Hallo, ich bin gerade dabei zu versuchen meine Bose BT-Kopfhörer (Bose SoundLink Around-Ear Wireless II weiß Preisvergleich | Geizhals Deutschland) mit meinem PC zu verbinden (Win 10)
Dafür benutze ich diese Adapter: CSL - Bluetooth 4.0 USB Adapter | V4.0 verbesserte: Amazon.de: Computer & Zubehor)

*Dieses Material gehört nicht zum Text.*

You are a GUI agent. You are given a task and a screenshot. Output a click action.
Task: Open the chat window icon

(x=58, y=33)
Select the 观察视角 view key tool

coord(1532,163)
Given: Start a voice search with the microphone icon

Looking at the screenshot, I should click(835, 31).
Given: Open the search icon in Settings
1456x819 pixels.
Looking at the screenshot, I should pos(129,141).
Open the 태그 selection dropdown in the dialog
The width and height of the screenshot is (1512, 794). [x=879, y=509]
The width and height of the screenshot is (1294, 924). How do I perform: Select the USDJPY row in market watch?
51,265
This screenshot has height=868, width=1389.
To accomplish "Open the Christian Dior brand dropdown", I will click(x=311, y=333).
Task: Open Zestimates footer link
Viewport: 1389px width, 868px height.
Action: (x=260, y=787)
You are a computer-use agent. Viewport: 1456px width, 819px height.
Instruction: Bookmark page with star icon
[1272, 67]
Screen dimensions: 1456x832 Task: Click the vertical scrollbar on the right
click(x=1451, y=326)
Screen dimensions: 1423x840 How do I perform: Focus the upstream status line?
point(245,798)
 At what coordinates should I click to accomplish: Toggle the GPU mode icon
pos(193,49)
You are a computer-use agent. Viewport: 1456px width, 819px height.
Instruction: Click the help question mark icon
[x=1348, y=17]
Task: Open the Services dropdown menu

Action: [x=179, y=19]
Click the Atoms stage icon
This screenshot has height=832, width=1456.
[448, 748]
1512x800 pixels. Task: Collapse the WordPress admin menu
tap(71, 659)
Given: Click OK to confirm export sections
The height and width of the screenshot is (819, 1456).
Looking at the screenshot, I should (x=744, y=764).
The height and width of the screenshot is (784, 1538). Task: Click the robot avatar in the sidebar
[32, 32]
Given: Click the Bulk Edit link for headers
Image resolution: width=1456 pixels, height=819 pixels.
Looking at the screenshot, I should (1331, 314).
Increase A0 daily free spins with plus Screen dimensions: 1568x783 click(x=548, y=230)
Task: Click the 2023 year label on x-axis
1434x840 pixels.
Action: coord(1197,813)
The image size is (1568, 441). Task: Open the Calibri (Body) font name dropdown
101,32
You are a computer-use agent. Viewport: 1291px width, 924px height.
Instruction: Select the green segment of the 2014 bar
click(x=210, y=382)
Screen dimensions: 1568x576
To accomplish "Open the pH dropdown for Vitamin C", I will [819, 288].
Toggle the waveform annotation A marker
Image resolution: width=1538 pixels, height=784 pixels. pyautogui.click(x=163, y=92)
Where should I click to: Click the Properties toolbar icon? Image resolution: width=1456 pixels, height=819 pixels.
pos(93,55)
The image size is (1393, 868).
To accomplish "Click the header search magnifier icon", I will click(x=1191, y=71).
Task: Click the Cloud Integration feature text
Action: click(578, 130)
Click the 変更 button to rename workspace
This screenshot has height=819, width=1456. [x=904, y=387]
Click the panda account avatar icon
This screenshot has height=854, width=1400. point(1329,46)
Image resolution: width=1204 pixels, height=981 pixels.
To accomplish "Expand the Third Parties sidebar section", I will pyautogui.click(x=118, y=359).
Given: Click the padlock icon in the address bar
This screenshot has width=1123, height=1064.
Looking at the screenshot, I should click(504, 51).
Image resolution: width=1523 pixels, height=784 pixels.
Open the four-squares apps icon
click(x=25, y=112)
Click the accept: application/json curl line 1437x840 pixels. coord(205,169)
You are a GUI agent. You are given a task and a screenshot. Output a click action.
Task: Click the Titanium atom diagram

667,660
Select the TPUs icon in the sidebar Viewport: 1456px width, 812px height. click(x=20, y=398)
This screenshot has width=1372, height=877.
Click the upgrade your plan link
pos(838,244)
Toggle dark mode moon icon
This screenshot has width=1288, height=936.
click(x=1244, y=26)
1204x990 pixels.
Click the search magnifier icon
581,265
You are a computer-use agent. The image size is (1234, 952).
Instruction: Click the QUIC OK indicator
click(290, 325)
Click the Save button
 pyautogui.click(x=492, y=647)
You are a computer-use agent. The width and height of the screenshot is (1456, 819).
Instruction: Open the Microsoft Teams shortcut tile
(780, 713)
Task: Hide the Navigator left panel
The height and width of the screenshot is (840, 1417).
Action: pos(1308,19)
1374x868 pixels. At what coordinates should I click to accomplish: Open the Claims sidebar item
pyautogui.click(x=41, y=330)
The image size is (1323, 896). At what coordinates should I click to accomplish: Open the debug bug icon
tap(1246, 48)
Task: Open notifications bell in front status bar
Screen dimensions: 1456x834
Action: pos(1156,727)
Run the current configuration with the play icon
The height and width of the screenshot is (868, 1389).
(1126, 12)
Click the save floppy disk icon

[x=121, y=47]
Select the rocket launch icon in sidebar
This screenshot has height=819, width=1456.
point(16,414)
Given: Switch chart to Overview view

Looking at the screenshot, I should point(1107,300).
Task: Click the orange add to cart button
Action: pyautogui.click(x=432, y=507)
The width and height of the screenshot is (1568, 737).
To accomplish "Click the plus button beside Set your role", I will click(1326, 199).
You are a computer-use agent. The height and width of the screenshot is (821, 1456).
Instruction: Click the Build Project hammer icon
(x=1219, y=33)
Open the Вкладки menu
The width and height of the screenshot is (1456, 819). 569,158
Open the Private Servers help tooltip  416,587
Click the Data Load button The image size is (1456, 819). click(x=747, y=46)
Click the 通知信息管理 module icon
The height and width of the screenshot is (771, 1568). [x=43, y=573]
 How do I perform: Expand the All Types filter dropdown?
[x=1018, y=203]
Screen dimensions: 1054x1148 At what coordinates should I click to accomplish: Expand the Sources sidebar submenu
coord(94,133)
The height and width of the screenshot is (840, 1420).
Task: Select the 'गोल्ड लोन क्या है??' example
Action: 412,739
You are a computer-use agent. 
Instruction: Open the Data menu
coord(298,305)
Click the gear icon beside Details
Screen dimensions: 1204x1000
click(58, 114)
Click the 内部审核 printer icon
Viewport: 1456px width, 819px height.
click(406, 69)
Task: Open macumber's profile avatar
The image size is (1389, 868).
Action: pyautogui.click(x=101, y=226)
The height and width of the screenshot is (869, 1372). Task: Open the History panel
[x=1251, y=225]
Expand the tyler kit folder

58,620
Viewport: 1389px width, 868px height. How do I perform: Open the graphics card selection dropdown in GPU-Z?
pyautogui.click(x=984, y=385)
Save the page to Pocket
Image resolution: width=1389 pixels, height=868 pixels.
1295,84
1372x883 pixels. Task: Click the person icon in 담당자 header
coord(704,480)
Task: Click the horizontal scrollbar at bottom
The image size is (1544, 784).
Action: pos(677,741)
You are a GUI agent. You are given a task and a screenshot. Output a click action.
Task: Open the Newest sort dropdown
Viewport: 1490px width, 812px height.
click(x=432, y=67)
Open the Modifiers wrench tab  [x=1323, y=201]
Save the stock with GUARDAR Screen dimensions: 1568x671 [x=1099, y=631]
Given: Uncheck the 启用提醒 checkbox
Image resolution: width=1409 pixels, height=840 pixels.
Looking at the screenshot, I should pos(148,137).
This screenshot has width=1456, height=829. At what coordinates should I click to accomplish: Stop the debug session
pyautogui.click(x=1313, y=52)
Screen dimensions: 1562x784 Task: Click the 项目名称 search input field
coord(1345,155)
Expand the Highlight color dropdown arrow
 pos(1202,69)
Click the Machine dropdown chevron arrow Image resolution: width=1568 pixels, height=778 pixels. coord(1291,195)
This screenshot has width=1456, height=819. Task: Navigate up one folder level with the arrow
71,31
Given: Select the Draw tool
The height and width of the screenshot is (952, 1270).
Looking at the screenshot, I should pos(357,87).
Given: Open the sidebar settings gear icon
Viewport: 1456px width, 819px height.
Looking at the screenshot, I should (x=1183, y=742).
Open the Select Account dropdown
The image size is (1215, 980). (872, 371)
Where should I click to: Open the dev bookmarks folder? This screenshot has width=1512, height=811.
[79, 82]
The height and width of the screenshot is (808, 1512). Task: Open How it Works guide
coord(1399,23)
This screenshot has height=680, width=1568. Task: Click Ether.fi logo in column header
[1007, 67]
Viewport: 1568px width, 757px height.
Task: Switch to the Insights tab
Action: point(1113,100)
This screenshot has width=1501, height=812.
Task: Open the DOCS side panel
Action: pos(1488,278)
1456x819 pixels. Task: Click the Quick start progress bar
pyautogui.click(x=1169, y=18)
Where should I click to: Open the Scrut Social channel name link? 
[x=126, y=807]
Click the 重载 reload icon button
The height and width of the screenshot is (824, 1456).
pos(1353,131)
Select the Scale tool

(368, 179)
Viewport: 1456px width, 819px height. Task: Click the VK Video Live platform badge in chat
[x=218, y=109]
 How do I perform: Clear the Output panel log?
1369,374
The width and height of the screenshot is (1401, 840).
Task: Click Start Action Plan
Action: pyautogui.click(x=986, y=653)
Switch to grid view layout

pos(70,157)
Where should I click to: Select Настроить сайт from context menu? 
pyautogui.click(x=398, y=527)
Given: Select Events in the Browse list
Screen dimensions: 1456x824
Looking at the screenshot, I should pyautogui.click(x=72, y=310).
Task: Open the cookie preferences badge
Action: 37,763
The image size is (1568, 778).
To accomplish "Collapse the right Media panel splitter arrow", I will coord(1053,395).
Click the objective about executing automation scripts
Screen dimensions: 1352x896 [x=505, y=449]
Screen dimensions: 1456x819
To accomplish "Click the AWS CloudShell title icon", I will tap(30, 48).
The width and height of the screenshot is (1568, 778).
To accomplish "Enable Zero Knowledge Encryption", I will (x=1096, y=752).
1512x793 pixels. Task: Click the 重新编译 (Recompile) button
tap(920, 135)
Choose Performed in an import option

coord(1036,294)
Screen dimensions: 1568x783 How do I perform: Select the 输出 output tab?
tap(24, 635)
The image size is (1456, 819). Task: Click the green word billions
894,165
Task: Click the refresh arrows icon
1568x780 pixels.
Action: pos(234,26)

Die Sache ist schonmal die, dass der Lautsprecher 2x erkannt wird. Einmal als Stereo-Device und einmals als "Hands-off" 
Wähle ich den Stereo-Device aus,  ist die Quali sehr gut, als Hands-off dagegen miserabel.
Das Problem ist jetzt, dass ich beim Mikrofon nicht die Auswahl habe, sondern da gibt es einfach nur Hands-off. Demensprechend mies ist die Aufnahme-Qualität. (kurzer Test auf Skype und TS3) 
Weiterhin kann ich auf Skype und TS3 nicht gleichzeitig die Hörer als Stereo und das Mikrofon als Hands-off einstellen, es muss beides Hands-off sein, somit doppelt miese Qualität....
Zudem erkennt Winows selbst das Mikrofon gar nicht. Also wenn ich auf "Mikrofon einrichten" gehen und dort diesen Testsatz sprechen soll, bewegt sich zwar der Balken,  der die Sensitivität anzeigt, aber das System sagt mir dann dass kein Mikro erkannt wurde, bzw dass das Mikro stumm ist.....
Zuvor hatte ich zwei Billigeheadsets über Bluetooth registriert, die hatten keinerlei Probleme.... Einfach PlugnPlay wie man es erwartet.


----------



## JackA (3. Dezember 2016)

1. Warum kaufst du dir diesen überteuerten Schrott?
2. Ist es seit Erfindung der Bluetooth-Stereoheadsets allgemein bekannt, dass Mikrofon + Stereo Kopfhörer zur gleichen Zeit nicht funktioniert. Google hätte dir das in 2 Sekunden ausgespuckt. 
3. Hol dir was anständiges. Das BOSE (Buy Other Sound Equipment) ist auch nur ein Billig-Gerät, nur bist du aufs Marketing reingefallen. Glückwunsch.


----------



## PCIT (3. Dezember 2016)

1. Weil es nichts anderes gibt, ich hatte jetzt im vergangenen halben Jahre 8 Kopfhörer ausprobiert, keiner ist auch nur annähernd so gemütlich wie die Bose. Ein NoName-KH kam halbwegs ran, hatte aber nur geschätzt 4 Stunden Akklaufzeit.
2. Es ging ausnahmelos mit allen bisher getesteten. Zuvor mit den Denon AH GC20.
3. Siehe 1. es gibts nichts anderes.


----------



## JackA (3. Dezember 2016)

Dann musst du damit leben


----------



## Tenerfino (31. Oktober 2017)

Es funktioniert problemlos. Es bedarf lediglich zunaechst eines Treiber-Updates welches du am besten ueber den automatischen BOSE Updater durchfuehrst. Derzeit ist Version 1.3.4. aktuell. Danach sicherstellen das du unter Windows das BOSE QC35 Mikrofon als Standardgeraet auswaehlst und Schwupps! kannst du drauflos plaudern. Nehme mal an das JackA$$ da oben einfach nur ein Schwaetzer ist der zwar von nichts eine Ahnung hat, dafuer aber zu allem seinen Senf dazugeben muss. Hoffe mal diese Antwort hilft, auch wenn dein Problem schon 10 Monate alt ist. Na, vielleicht hast du ja die Loesung bereits gefunden.


----------



## JackA (31. Oktober 2017)

Der Thread ist ein Jahr alt du Nase, damals wars so... erst denken, dann reden.


----------